Изменить стиль страницы

«Эс… угу, эс, — бормотал неслышно по дороге на почту. — Эс…»

В московском метро однажды, глядя на всех этих уткнувшихся в газетный лист «кроссвордистов», я вдруг подумал: умный человек это нынче всем им подсунул! Злой, добрый ли — это другое дело. Но — умный. Разве нет?

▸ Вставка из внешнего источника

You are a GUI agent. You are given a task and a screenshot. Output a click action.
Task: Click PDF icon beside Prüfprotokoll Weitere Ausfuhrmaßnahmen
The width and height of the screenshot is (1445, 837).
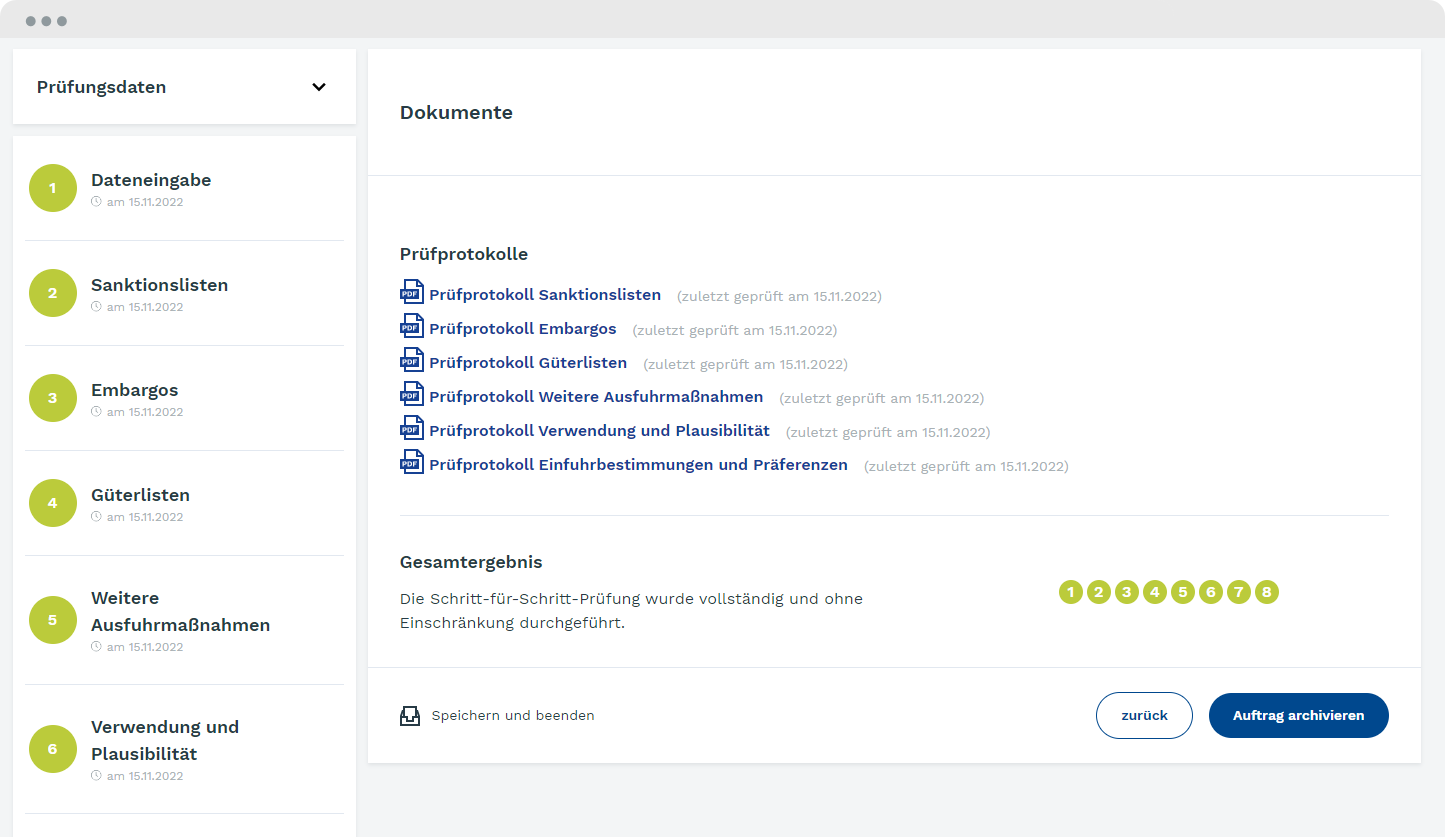point(411,394)
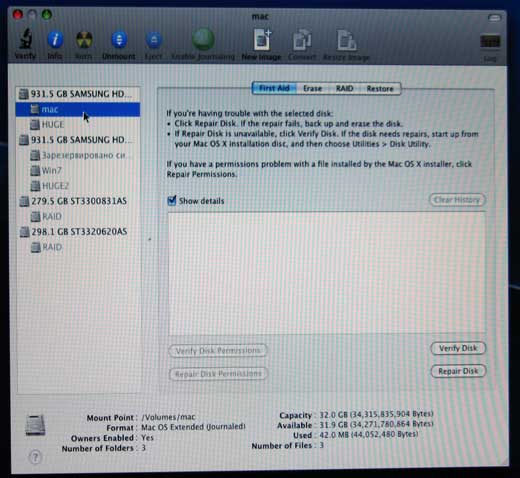Screen dimensions: 520x478
Task: Click the help question mark button
Action: pyautogui.click(x=35, y=457)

Есть вопросы, над которыми бьемся годами, раздумываем тяжело и мучительно, но толку чуть, как говорится — продолжают висеть над нами, словно дамоклов меч. А тут — на тебе: пять минут, ну, пусть десять… сколько там? И вдруг, вдруг: о радость, вот это слово, вот же!

Человек и переживает вспышку озарения, и ощущает радость победы… Все это на пустом месте, как говорится, но настроение ему может улучшить и даже вернуть чувство собственного достоинства… а что, что? Главное — чтобы он не поднимал головы и не отрывал глаза от всей этой белиберды. Что, если все мы, все-все вместе, отложив дела, враз вдруг задумаемся над главными вопросами нынешнего нашего скотского бытия: что может статься?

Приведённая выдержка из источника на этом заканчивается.